BEGIN Available data

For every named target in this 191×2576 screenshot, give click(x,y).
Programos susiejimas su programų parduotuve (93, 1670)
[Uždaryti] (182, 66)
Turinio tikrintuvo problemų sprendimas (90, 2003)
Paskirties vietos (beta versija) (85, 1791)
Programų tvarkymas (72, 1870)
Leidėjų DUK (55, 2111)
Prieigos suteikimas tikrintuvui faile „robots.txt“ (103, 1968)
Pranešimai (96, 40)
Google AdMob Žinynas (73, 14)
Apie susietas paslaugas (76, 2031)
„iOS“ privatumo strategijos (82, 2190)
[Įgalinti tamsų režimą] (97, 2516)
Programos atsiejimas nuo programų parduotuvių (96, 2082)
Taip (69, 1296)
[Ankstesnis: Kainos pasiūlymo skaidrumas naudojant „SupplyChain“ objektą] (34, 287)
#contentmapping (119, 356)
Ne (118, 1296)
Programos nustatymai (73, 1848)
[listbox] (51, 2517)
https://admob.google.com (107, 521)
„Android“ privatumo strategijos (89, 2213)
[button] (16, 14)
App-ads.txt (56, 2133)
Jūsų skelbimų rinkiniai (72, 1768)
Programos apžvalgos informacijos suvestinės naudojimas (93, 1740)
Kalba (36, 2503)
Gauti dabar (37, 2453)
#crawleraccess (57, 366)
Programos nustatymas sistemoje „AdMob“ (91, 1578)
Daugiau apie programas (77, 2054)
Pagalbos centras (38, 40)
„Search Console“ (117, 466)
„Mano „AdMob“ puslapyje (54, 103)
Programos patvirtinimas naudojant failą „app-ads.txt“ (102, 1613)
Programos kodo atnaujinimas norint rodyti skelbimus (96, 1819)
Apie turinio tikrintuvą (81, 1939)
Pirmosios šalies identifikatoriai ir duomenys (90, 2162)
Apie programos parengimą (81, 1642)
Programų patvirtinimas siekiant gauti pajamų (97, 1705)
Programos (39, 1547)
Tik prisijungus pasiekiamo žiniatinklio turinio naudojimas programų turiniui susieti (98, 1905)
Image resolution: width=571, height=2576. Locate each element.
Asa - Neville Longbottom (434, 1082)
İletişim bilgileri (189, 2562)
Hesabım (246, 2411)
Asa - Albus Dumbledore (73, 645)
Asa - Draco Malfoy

END Available data

- **Exercise goal**: From the entries above, select each line containing the string "naudojant".

- **Solved problem**:
[Ankstesnis: Kainos pasiūlymo skaidrumas naudojant „SupplyChain“ objektą] (34, 287)
Programos patvirtinimas naudojant failą „app-ads.txt“ (102, 1613)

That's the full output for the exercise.